> _Page extract_:
— Start —

LLVM IR Tutorial

LLVM IR notes

Basic constructs

Global variable
int variable = 21;
@variable = global i32 21

Globals are prefixed with the @ character. You can see that also functions, such as main, are also global variables in LLVM. LLVM views global variables as pointers; so you must explicitly dereference the global variable using the load instruction when accessing its value, likewise you must explicitly store the value of a global variable using the store instruction.

Local variables
  • Temporary variables/Registers: created by introducing a new symbol for the variable
  • Stack-allocated local variables: created by allocating the variable on the stack
%reg = add i32 4, 2
%stack = alloca i32

Notice that alloca yields a pointer to the allocated type. As is generally the case in LLVM, you must explicitly use a load or store instruction to read or write the value respectively.

Constants
  • Constants that do not occupy allocated memory.
  • Constants that do occupy allocated memory.
%1 = add i32 %0, 17     ; 17 is an inlined constant

@hello = internal constant [6 x i8] c"hello\00"

— End —

> _Directive_: Reproduce the passage of the LLVM IR notes starting with "Globals are prefixed" and going on through "do occupy allocated memory.", changing "instruction" to "operation" throughout.

> _Material provided_:
— Start —

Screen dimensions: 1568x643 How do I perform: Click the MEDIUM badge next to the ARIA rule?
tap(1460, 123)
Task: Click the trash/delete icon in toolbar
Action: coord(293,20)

— End —

> _Answer to this problem_:
Globals are prefixed with the @ character. You can see that also functions, such as main, are also global variables in LLVM. LLVM views global variables as pointers; so you must explicitly dereference the global variable using the load operation when accessing its value, likewise you must explicitly store the value of a global variable using the store operation.

Local variables
  • Temporary variables/Registers: created by introducing a new symbol for the variable
  • Stack-allocated local variables: created by allocating the variable on the stack
%reg = add i32 4, 2
%stack = alloca i32

Notice that alloca yields a pointer to the allocated type. As is generally the case in LLVM, you must explicitly use a load or store operation to read or write the value respectively.

Constants
  • Constants that do not occupy allocated memory.
  • Constants that do occupy allocated memory.